First of all, i'd like to say that I deserve to be shot for my outrageous, harsh and uneducated opinion. Calling all ye classical dramaturgs! Come brandishing wood and flint. Please burn the heretic.

Let's keep things in perspective here. I am a 17 year old actor with enough passion and energy to light up New York City and enough anger to destroy the place.

Hello, my name is Marci, and I just got denied by the Juilliard School. I'd bet my copy of The Oxford Complete works of Shakespeare that several hunderedother actors are singing the same tune right now. Maybe it isn't all bad. Maybe we really won't be flipping burgers for the rest of our lives. Michael Kahn didn't send any of us home with scarlet letters nailed to our chests proclaiming our failure. But you can bet the population of waiters and waitresses in the area are going to be a little short with their customers the next few days.

But waiting to audition in a cold, underground cement room with a leaky roof and an alarm with an attitude problem got me thinking. I'm not sure if it was, in fact, the fire alarm going off every minute or so, or the eccentric warm up routines going on around me, but something set off my brain. This, you may imagine, is a very dangerous prospect.

What I saw around me in that little room, was a very gifted group of actors. And maybe it was the Tony Kusher I was reading that made me question each of them. See, for about as year now, I've been listening to those oh-so-helpful theatre speeches that everyone has for every budding young actor who runs around singing songs from Fame! "Get a career to fall back on. Study lots of subjects..." etc. I have come to believe that those voices of reason have a point somewhere inside them.

Exercise data:
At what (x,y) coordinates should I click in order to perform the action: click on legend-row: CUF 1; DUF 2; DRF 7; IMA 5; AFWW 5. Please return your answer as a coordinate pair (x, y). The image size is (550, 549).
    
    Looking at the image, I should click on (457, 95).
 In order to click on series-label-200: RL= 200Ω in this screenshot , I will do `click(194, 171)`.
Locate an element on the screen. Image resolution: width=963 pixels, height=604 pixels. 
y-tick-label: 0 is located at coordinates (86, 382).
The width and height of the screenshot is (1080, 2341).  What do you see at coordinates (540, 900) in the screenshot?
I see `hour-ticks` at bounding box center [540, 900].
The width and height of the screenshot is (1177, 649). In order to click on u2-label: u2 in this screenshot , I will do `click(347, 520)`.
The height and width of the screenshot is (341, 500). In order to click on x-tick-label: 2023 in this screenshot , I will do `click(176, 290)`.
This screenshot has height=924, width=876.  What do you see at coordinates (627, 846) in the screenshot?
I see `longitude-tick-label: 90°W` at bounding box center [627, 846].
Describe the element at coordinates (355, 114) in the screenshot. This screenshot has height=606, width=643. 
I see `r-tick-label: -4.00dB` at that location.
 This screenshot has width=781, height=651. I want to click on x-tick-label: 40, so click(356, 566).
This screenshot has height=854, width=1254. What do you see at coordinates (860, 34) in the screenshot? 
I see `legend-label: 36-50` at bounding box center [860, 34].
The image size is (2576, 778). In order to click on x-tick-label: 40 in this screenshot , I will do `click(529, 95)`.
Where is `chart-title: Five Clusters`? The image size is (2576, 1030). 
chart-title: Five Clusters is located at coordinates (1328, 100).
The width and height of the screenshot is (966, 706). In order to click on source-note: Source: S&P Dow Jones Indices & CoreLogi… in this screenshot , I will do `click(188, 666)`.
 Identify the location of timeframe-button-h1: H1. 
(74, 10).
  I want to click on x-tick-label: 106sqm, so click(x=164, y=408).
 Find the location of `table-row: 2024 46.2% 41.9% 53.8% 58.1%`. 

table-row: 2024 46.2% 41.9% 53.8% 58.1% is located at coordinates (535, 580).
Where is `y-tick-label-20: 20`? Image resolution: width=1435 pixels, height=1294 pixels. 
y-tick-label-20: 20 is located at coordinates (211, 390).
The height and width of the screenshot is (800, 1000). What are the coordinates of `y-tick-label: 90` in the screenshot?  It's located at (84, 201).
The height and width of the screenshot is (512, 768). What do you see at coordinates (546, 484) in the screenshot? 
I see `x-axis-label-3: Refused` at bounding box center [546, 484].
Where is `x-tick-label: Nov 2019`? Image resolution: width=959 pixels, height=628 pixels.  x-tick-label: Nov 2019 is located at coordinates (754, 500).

Tasks:
[1] In the essay about the Juilliard audition, how old is the writer?
[2] Rewrite the records from the line containing "Find the location" through the end of the records, replacing "Image resolution" with "Screen resolution" and keeping everything else unchanged.

Exercise responses:
[1] 17 years old

[2]
 Find the location of `table-row: 2024 46.2% 41.9% 53.8% 58.1%`. 

table-row: 2024 46.2% 41.9% 53.8% 58.1% is located at coordinates (535, 580).
Where is `y-tick-label-20: 20`? Screen resolution: width=1435 pixels, height=1294 pixels. 
y-tick-label-20: 20 is located at coordinates (211, 390).
The height and width of the screenshot is (800, 1000). What are the coordinates of `y-tick-label: 90` in the screenshot?  It's located at (84, 201).
The height and width of the screenshot is (512, 768). What do you see at coordinates (546, 484) in the screenshot? 
I see `x-axis-label-3: Refused` at bounding box center [546, 484].
Where is `x-tick-label: Nov 2019`? Screen resolution: width=959 pixels, height=628 pixels.  x-tick-label: Nov 2019 is located at coordinates (754, 500).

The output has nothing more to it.